> DATA RECORDS
========

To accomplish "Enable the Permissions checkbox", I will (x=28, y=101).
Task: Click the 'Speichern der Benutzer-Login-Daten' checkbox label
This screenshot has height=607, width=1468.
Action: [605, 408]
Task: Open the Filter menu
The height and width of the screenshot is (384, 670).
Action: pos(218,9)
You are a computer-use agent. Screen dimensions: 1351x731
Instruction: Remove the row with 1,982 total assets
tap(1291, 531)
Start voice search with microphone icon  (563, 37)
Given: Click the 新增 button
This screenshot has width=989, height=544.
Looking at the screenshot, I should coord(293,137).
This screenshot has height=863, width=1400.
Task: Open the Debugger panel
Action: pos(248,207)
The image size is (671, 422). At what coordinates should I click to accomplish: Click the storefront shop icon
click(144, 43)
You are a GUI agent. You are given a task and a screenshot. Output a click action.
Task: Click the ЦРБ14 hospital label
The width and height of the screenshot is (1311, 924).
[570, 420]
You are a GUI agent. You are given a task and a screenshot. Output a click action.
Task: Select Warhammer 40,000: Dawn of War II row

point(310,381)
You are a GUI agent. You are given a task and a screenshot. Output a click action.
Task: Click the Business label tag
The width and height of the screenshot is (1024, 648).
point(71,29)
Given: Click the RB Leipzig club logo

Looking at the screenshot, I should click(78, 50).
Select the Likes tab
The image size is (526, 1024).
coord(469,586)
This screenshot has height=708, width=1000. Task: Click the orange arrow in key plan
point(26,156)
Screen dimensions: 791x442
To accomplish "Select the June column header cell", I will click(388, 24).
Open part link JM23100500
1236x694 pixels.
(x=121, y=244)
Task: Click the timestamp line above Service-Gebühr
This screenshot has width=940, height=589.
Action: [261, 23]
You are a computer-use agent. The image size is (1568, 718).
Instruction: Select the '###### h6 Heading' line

========

> TASK TO CARRY OUT
Where the line containing "1236x694 pixels." appears in the records above, begin copying and continue through the last line; copy each line exactly and include no others.

> TASK SOLUTION
1236x694 pixels.
(x=121, y=244)
Task: Click the timestamp line above Service-Gebühr
This screenshot has width=940, height=589.
Action: [261, 23]
You are a computer-use agent. The image size is (1568, 718).
Instruction: Select the '###### h6 Heading' line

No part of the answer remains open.